Abstract:
An improved apparatus and method reduce the harmonic content of AC line and neutral line currents in polyphase AC source distribution networks. The apparatus and method employ a polyphase Zig-Zag transformer connected between the AC source distribution network and a load. The apparatus and method also employs a mechanism for increasing the source neutral impedance of the AC source distribution network. This mechanism can consist of a choke installed in the neutral line between the AC source and the Zig-Zag transformer.

Description:
This invention was made with Government support under Contract No. DE-AC02-76CH03000, awarded by the United States Department of Energy. The Government has certain rights in the invention. 
    
    
     FIELD OF THE INVENTION 
     The present invention relates to reducing harmonic currents in electrical networks. More particularly, the present invention relates to an apparatus which includes a polyphase Zig-Zag autotransformer (&#34;Zig-Zag transformer&#34;) connected in parallel with a load, wherein the Zig-Zag transformer includes a choke (inductor) installed in the neutral line. 
     BACKGROUND OF THE INVENTION 
     This invention relates to a technique for reducing the harmonic currents in alternating-current (AC) distribution networks through the use of polyphase Zig-Zag autotransformers (&#34;Zig-Zag transformers&#34;) with a choke (inductor) installed in the neutral line. 
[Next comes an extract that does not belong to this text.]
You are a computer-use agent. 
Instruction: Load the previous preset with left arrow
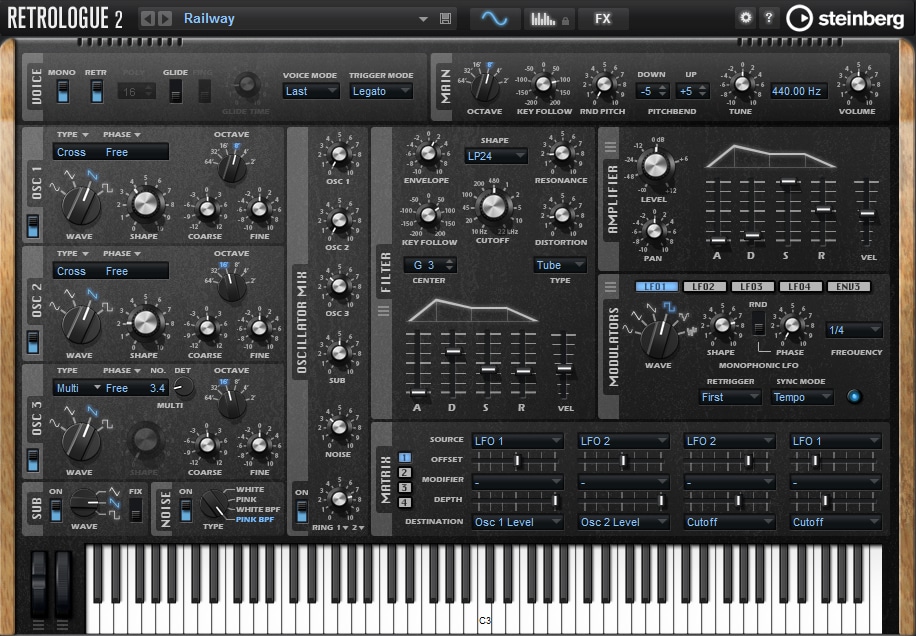[147, 18]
     A common problem in power distribution networks includes AC line currents having high harmonic content and hence the potential for overloaded neutral wires caused by the non-linear loading of electronic power supplies. Different solutions have been offered for this problem. Some examples include specially designed K-rated AC distribution transformers, delta connected primary windings, and L-C (inductor-capacitor) tuned filters. 
     All of the above methods have some limitations. For instance, a K-rated transformer does not eliminate harmonics, and may transmit them into the feeder. Neutral currents that flow from various loads to the K-rated transformer might still be very high. Often, these K-rated transformers are more expensive and are larger in physical size than conventional transformers. 
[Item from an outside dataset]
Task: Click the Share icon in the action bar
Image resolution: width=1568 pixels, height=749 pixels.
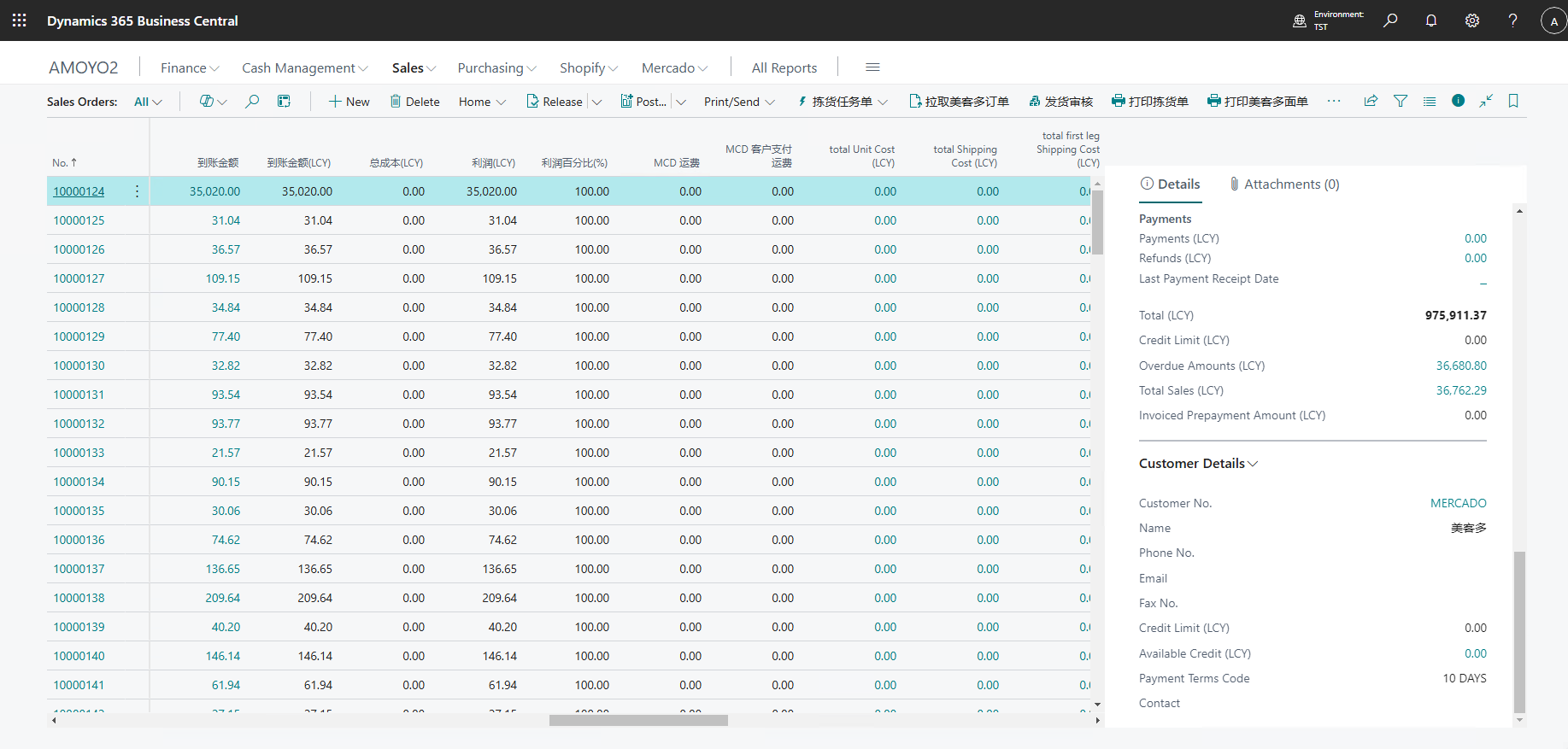Action: (1371, 101)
     The delta connected primary of a power distribution transformer can only eliminate triplen harmonics (zero-sequence currents) for balanced loads. Additionally, neutral currents caused by the loads are usually not eliminated. The primary side circuit breaker might also not protect a transformer against overcurrents because the circuit breaker may not sense the triplen harmonic current that is circulating in the primary of the transformer. 
     L-C filters can often create undesirable resonances, which can lead to an increase in harmonic currents, thus intensifying the overall problem. 
     Another solution includes the use of Zig-Zag transformers installed in the distribution network. Zig-Zag transformers have previously been used to reduce harmonics and eliminate neutral currents by transferring harmonic currents between the phases of a three-phase system. See Robert H. Lee, Eliminating Harmonic Currents Using Transformers, Power Quality, September/October 1991, at 33. 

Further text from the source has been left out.